SAHMRI blood cancer research expertise on the frontline of battle against chronic myeloid and other leukaemia

SAHMRI (South Australian Health and Medical Research Institute) blood cancer programme became research into acute lymphoblastic leukaemia, acute myeloid leukaemia, chronic myeloid leukaemia, myelodysplastic syndromes and myeloproliferative neoplasms.
Image courtesy South Australian Health and Medical Research Institute

SAHMRI (South Australian Health and Medical Research Institute) built an international reputation for breakthroughs in blood cancer research, with professor Timothy Hughes founding leader of was originally known as its cancer theme.

SAHMRI’s blood cancer programme became research into acute lymphoblastic leukaemia, acute myeloid leukaemia, chronic myeloid leukaemia, myelodysplastic syndromes and myeloproliferative neoplasms.

Chronic myeloid leukaemia was predicted to become the most prevalent leukaemia in Australia within the next 20 years. Only about 25% of patients achieved the best outcome: treatment-free remission. Around 50% still required lifelong treatment and another 25% developed resistance or intolerance to treatment. SAHMRI’s chronic myeloid leukaemia group was trying to improve these outcomes using precision medicine that specified treatment for the patient’s specific needs and disease characteristics.

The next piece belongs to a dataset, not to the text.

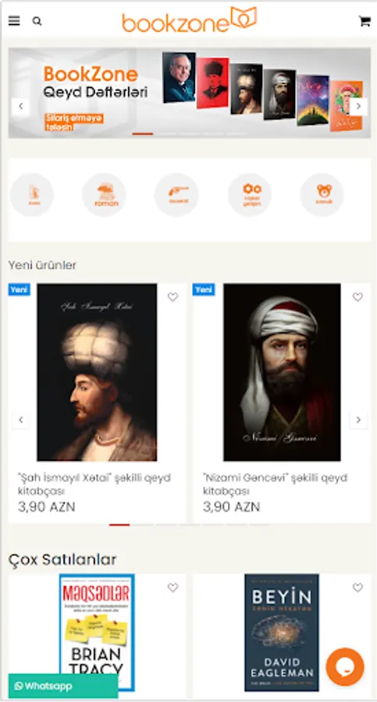Go to the next banner slide
This screenshot has height=702, width=377.
click(358, 107)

The chronic myeloid leukaemia group was exploring biomarkers indicating who needed a more intensive approach to therapy from the start and who could be safely managed with standard therapeutics. The group and others showed that carefully selected people with excellent responses to therapy could stop treatment, with around half remaining in remission long-term. This was called treatment-free remission. SAHMRI researchers were at the forefront of global efforts to develop tyrosine kinase inhibitors that reduced chronic myeloid leukaemia from a death sentence to a manageable chronic condition.

Acute lymphoblastic leukaemia was the most common childhood malignancy and the leading causes of non-traumatic death in children. For adolescents and young adults with acute lymphoblastic leukaemia, outcomes were poor. SAHMRI’s acute lymphoblastic leukaemia research group’s primary focus was defining the genomic basis of the disease in adults and children. The significance of this group's work was that timely therapeutic intervention would, in most cases, improve both short- and long-term outcomes for patients.

As the national referral centre for acute lymphoblastic leukaemia genomic screening, SAHMRI’s group used next-generation sequencing to identify cancerous changes in samples from patients at diagnosis and relapse. The clinical relevance of these findings was that many genomic changes were sensitive to already available targeted therapies that had known clinical safety profiles. For genomic alterations where the risk was unknown or a drug target couldn’t be identified, the group made invitro and invivo investigations to assess the potential of the lesions to cause disease and to test drug sensitivity against increasing therapeutic agents.

While acute lymphoblastic leukaemia was a disease of bone marrow and blood cells, other factors likely played a role in the disease, therapeutic response and short- and long-term toxicity. To explore this, with the Lynn EMBL Australia group at SAHMRI, the acute lymphoblastic leukaemia team’s studies expanded to in-depth analyses of the immune system and associated gut microbiota of patients. The importance of these analyses was that many of these factors were modifiable. The researchers also assessed such modifications on clinical response improvement and reduced toxicity in the lab.

The SAHMRI group’s challenge was to incorporate knowledge gained through its analyses into clinical care. To assist this, the team worked with all major clinical and research groups around Australia and with groups specialising in machine learning algorithms to ensure data generated in a form to be applied clinically.